The weights files are only valid for the version of wordnet for which they were created. Files created for WordNet 3.0 do not work for WordNet 3.1 because the offsets used in its identifiers are different, although the get_synset_id parameter of load() could be given a function that performs a suitable mapping. Some Open Multilingual Wordnet wordnets use the WordNet 3.0 offsets in their identifiers and can therefore technically use the weights, but this usage is discouraged because the distributional properties of text in another language and the structure of the other wordnet will not be compatible with that of the English WordNet. For these cases, it is recommended to compute new weights using compute().

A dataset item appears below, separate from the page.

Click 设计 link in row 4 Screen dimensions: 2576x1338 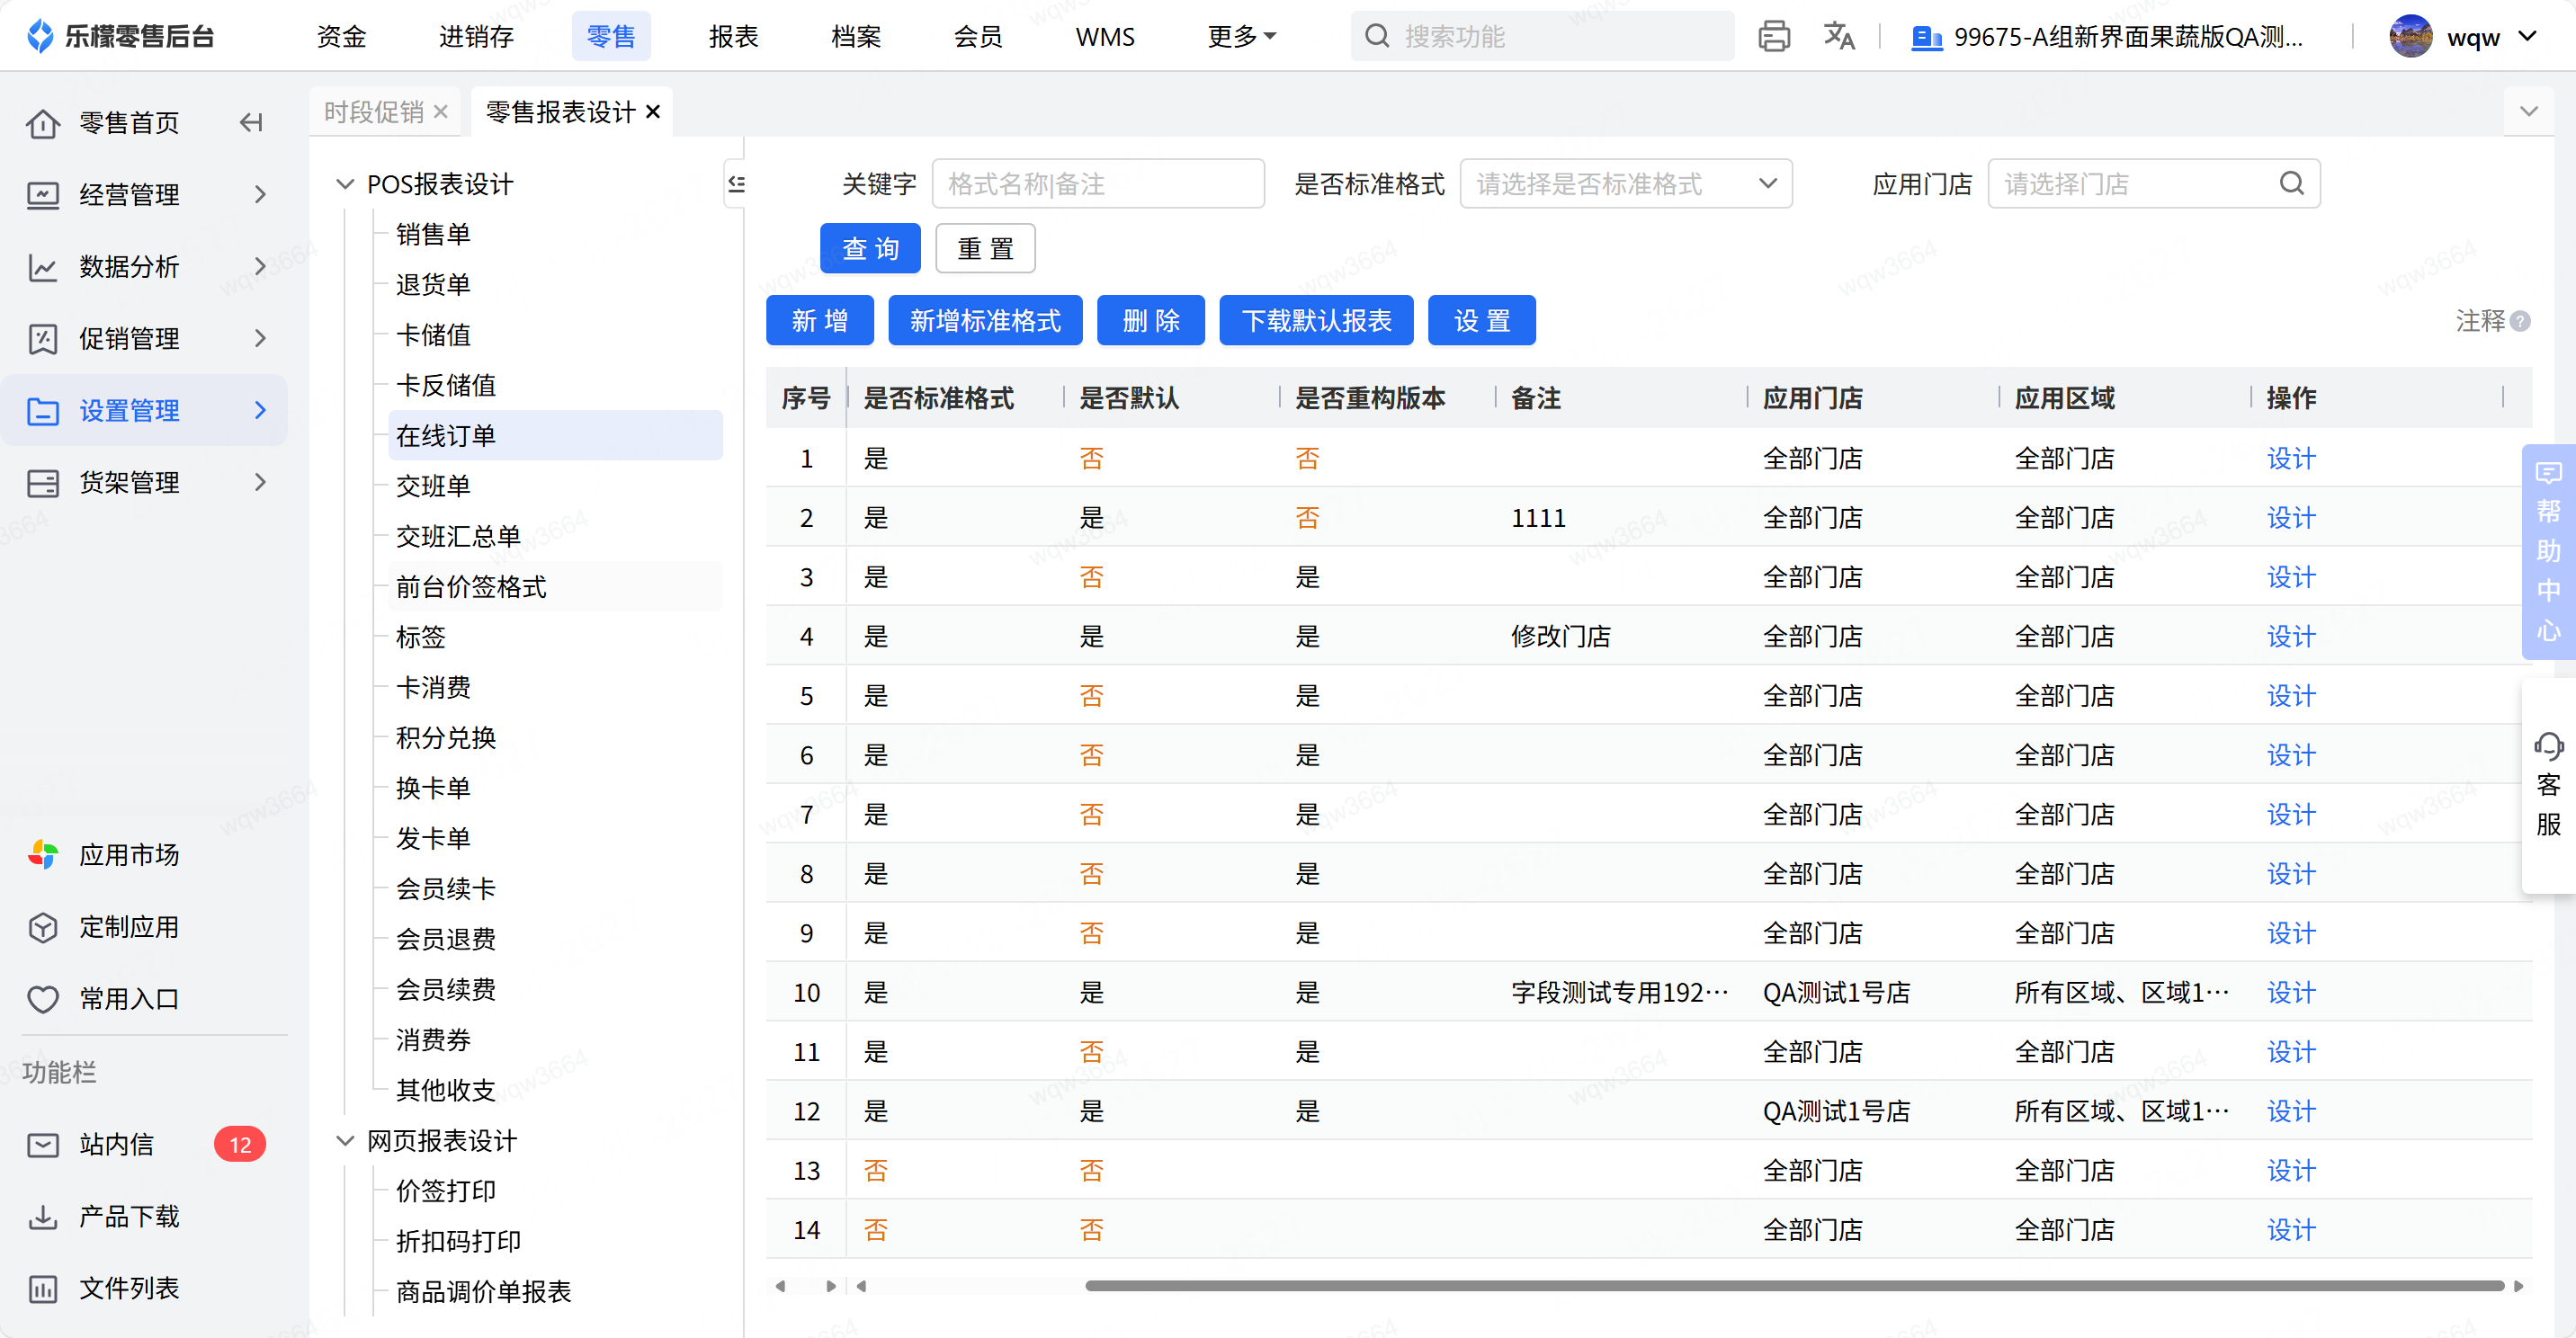[x=2290, y=636]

wn.ic.load(source: str | Path, wordnet: Wordnet, get_synset_id: Callable | None = None) → dict[str, dict[str | None, float]]¶

Load an Information Content mapping from a file.

Parameters:

source – A path to an information content weights file.
wordnet – A wn.Wordnet instance with synset identifiers matching the offsets in the weights file.
get_synset_id – A callable that takes a synset offset and part of speech and returns a synset ID valid in wordnet.

Raises:

wn.Error – If wordnet does not have exactly one lexicon.

Example

>>> import wn, wn.ic
>>> pwn = wn.Wordnet("pwn:3.0")
>>> path = "~/nltk_data/corpora/wordnet_ic/ic-brown-resnik-add1.dat"
>>> freq = wn.ic.load(path, pwn)